Case: Lengyel-Fushimi v. Bellis, 2025 NY Slip Op 05229 (App Div, 2d Dept Oct. 1, 2025)

Introduction

Lengyel-Fushimi v. Bellis arises from a governance showdown among three co-founders of Kings County Brewers Collective, LLC (KCBC), a Brooklyn brewery organized under New York’s Limited Liability Company Law (LLC Law). In 2014, the founders—plaintiff Peter Lengyel‑Fushimi and defendants Anthony Bellis and Zachary Kinney—executed an operating agreement that designated them as equal “Class A Members.” The agreement provided that KCBC “shall be managed by the Class A Members,” who also held “sole voting rights on [KCBC’s] day to day operations.” In 2021, Bellis and Kinney purported, by majority vote, to terminate the plaintiff as an employee and “Class ‘A’ Managing Member,” and to recategorize his equity into a new, non-existent “Class D.”

The plaintiff commenced an action for declaratory and injunctive relief. The Supreme Court (Kings County) initially granted a preliminary injunction restraining defendants from removing him as a Class A member and, in effect, as a manager. On reargument, the court adhered to the injunction preserving his Class A membership but vacated the injunction preventing his removal as a manager. The plaintiff appealed. The Second Department reversed, restoring the preliminary injunction that restrained removal of the plaintiff’s management rights.

The central legal issue is whether, in a member-managed LLC whose operating agreement lacks an express expulsion or removal mechanism, a majority of member-managers can use LLC Law § 414—the statute addressing removal of “managers”—as a default mechanism to remove a co-founder’s management authority. The Second Department held they cannot.

Summary of the Opinion

The court reversed the Supreme Court’s August 25, 2021 order insofar as it denied preliminary injunctive relief against the plaintiff’s removal as a manager and vacated the later October 26, 2021 order as academic. It held:

  • The operating agreement explicitly vests management in the Class A members (i.e., the founders), not in appointed “managers.”
  • Nothing in Articles 4.1 or 6.1 authorizes the majority to strip a Class A member of management rights by majority vote.
  • LLC Law § 414—which allows members to remove “managers” by majority vote absent contrary agreement—does not apply to this member-managed LLC to supply a removal mechanism.
  • Ross v. Nelson (1st Dept) is distinguishable; there, the operating agreement clearly evinced an intent to allow expulsion of a member-manager, permitting § 414 to act as a procedural mechanism.

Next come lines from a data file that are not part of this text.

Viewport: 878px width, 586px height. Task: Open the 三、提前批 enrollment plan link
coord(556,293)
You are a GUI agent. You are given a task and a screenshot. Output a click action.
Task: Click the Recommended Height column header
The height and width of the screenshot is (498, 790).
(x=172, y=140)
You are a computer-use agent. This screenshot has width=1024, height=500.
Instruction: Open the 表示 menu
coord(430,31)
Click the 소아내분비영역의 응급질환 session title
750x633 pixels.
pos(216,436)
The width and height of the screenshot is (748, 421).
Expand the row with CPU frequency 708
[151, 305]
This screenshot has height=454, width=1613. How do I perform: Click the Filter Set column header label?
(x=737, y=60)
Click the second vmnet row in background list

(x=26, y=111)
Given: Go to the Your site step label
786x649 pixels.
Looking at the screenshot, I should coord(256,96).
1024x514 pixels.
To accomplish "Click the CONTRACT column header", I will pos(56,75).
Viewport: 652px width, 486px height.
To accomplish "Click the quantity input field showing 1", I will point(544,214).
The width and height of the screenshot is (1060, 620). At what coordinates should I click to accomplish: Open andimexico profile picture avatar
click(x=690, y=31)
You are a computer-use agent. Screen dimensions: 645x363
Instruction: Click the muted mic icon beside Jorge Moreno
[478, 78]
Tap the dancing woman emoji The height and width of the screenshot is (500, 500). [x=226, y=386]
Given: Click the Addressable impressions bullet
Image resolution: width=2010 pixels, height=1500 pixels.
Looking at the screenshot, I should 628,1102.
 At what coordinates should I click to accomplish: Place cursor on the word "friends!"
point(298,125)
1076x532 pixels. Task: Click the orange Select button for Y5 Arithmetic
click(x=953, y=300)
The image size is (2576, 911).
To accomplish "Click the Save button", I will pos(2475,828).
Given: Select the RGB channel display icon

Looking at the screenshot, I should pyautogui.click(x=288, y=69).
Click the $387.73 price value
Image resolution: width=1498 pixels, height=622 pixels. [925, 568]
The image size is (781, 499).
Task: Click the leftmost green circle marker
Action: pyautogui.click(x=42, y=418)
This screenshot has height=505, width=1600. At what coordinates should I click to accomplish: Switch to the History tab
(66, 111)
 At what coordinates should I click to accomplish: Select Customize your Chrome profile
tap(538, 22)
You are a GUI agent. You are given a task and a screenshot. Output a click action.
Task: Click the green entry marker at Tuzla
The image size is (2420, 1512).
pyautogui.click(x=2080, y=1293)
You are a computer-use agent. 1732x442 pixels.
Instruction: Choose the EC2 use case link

No such clear intent exists here.
  • Accordingly, removing the plaintiff’s management rights would require amending the operating agreement, which under Article 10.1 demands a unanimous, written instrument executed by all members—something that did not occur.
  • The plaintiff established the preliminary injunction elements: likelihood of success, irreparable harm, and balance of equities, warranting restoration of the injunction preserving his managerial status pending adjudication on the merits.

Analysis

Statutory framework and contractual baseline

New York’s LLC Law is next-level contractarian: courts defer to the operating agreement (LLC Law § 417[a]) and apply statutory defaults only where the agreement is silent. The default managerial structure is member-management unless the articles of organization provide for manager-management (LLC Law § 401[a]); if management is vested in managers, § 408 governs. Section 401(b) further provides that members exercising management powers are “deemed to be a manager for purposes of applying the provisions of this chapter, unless the context otherwise requires.”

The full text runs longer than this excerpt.